#### TASK ITEM:
Please count the lines in this listing that include the string "Toggle", and give only the number.
******************************
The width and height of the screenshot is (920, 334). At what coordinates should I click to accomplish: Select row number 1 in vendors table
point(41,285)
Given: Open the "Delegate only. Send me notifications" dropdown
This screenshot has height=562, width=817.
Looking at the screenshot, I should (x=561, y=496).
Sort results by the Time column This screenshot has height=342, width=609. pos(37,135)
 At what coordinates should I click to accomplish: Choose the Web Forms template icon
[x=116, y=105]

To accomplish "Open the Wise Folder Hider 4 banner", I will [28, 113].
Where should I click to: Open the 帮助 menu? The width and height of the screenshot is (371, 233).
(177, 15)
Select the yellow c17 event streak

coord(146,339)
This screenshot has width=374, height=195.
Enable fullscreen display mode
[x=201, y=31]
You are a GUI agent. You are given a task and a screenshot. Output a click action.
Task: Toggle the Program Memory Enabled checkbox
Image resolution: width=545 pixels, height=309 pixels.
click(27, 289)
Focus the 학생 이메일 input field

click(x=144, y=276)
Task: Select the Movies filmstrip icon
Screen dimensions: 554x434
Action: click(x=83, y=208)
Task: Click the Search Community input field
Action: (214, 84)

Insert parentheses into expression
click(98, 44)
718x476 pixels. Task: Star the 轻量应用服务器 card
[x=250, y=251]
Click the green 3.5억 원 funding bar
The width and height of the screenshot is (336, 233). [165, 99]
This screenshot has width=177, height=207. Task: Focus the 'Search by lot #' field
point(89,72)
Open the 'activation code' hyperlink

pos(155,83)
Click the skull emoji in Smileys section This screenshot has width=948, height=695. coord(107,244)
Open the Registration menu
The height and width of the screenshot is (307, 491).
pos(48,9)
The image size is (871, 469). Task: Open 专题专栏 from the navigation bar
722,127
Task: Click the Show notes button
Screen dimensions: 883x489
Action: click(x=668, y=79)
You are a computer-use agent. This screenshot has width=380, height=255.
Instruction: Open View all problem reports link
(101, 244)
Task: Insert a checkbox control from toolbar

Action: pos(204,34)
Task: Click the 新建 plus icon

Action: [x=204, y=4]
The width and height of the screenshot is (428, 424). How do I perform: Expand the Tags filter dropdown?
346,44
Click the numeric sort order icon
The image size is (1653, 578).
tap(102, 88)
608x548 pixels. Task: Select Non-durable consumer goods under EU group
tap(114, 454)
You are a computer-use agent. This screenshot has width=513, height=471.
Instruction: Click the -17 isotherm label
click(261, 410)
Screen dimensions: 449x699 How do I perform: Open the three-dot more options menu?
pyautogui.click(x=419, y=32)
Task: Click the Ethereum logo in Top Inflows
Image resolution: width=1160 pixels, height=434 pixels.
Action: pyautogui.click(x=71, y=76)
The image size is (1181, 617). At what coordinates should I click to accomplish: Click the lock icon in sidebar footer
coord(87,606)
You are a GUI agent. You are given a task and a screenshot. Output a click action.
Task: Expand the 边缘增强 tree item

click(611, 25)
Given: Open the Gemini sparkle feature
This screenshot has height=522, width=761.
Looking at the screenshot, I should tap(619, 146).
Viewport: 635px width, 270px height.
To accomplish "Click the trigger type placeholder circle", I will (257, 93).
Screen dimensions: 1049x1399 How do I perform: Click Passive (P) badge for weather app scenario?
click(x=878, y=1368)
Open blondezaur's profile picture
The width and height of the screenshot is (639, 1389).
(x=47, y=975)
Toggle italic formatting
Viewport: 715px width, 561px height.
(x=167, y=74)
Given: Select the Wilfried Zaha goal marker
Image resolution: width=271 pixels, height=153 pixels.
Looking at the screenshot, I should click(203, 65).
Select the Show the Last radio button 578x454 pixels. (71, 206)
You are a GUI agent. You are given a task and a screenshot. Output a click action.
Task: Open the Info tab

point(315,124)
******************************
#### RESPONSE TO THIS TASK:
2